• WHAT IS REQUIRED:
Which lines below hold the word "sidebar"? Copy all of them.

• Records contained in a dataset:
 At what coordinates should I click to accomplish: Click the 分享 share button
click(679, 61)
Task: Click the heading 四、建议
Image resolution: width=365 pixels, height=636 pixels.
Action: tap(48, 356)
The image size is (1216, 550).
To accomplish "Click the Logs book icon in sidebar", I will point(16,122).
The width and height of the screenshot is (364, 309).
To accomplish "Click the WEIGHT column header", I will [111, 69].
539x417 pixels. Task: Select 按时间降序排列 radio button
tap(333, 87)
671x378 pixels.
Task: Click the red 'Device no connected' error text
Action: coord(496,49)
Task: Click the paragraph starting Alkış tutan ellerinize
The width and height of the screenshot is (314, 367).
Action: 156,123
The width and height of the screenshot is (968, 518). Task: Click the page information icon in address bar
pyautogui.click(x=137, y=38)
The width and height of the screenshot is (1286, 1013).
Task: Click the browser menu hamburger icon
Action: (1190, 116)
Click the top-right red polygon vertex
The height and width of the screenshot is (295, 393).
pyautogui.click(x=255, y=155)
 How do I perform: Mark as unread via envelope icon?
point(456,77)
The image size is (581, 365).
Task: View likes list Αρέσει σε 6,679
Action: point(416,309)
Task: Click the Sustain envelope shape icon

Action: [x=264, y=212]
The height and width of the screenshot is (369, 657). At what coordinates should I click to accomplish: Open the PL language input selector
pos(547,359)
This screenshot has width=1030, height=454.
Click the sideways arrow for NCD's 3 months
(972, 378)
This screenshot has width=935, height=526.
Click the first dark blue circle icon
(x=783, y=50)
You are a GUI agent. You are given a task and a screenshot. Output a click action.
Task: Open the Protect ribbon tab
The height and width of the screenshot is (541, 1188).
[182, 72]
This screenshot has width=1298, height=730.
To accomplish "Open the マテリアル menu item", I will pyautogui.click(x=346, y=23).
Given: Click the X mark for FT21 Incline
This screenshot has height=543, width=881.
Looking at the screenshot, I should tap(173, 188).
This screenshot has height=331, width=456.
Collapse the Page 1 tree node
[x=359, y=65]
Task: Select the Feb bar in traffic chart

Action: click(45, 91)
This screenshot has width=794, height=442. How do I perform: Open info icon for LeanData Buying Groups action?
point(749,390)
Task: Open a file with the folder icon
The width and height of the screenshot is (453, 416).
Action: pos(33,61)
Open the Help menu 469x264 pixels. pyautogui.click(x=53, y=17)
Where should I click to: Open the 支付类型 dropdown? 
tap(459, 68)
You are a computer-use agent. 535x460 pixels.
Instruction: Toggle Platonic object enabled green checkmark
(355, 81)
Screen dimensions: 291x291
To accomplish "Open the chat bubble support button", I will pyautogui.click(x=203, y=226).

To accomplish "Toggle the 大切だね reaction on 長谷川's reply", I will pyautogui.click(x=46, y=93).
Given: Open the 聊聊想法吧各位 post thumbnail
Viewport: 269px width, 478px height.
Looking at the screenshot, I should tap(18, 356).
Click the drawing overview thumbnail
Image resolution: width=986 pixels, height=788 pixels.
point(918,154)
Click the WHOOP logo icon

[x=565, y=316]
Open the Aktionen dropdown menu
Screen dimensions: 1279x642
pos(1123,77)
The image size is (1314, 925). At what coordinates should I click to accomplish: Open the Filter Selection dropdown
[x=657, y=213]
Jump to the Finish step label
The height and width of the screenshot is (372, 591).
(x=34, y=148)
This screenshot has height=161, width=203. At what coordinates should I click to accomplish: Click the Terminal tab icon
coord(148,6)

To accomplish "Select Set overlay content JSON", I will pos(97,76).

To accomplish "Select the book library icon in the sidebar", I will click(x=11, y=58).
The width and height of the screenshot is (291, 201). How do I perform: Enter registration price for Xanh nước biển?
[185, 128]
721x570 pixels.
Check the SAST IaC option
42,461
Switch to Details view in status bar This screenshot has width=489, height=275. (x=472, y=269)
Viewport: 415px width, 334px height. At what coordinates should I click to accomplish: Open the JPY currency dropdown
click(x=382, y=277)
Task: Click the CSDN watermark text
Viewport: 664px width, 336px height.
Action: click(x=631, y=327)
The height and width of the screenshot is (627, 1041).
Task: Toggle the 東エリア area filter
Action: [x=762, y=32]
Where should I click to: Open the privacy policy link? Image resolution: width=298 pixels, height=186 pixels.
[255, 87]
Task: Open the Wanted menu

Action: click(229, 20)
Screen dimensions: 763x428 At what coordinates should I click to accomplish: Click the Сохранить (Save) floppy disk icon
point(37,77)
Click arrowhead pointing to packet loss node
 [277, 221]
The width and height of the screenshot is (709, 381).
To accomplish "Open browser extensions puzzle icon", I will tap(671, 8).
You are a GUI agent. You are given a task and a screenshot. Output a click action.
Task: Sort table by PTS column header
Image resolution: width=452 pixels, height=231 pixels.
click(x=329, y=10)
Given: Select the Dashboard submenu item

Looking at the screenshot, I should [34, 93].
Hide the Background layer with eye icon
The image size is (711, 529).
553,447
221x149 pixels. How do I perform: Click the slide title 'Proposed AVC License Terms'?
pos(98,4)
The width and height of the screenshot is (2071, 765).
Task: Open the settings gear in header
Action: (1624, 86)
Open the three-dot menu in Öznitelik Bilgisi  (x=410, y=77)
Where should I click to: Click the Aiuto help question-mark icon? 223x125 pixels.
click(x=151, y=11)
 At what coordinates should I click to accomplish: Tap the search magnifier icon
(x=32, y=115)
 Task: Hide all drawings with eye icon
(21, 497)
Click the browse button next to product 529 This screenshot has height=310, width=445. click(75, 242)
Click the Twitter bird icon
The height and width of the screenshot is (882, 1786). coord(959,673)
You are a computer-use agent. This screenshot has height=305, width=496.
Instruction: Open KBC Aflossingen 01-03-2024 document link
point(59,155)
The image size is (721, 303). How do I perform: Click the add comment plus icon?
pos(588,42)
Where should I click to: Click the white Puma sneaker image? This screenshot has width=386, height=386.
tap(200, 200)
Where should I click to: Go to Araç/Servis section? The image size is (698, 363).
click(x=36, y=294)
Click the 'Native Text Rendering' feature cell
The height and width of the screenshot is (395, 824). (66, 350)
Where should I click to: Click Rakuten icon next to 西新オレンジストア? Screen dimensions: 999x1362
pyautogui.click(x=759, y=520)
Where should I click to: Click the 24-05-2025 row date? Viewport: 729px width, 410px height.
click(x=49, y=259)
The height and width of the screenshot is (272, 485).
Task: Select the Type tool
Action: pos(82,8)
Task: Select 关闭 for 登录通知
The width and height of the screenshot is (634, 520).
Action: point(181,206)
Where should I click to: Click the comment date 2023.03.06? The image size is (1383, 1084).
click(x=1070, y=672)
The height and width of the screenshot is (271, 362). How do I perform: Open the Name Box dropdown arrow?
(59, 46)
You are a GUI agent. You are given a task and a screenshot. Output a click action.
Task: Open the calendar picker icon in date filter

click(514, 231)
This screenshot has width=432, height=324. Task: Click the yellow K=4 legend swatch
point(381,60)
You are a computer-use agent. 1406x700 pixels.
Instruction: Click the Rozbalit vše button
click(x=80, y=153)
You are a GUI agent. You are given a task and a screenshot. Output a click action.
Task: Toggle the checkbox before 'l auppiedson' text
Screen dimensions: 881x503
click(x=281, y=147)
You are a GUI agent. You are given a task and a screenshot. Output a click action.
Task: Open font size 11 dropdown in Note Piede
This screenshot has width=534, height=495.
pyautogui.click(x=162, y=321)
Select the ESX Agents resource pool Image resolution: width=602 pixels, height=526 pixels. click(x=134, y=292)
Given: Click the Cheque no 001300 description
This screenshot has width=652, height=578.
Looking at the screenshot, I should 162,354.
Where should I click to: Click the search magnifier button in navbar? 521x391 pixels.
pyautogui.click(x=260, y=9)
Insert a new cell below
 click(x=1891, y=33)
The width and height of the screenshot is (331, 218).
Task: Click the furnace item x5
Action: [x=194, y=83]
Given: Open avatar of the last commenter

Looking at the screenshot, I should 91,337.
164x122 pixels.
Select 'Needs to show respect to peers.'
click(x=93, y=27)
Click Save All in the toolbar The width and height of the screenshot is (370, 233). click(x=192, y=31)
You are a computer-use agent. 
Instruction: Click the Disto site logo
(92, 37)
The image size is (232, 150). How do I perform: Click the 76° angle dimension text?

• ANSWER TO THE EXERCISE:
To accomplish "Click the Logs book icon in sidebar", I will point(16,122).
To accomplish "Select the book library icon in the sidebar", I will click(x=11, y=58).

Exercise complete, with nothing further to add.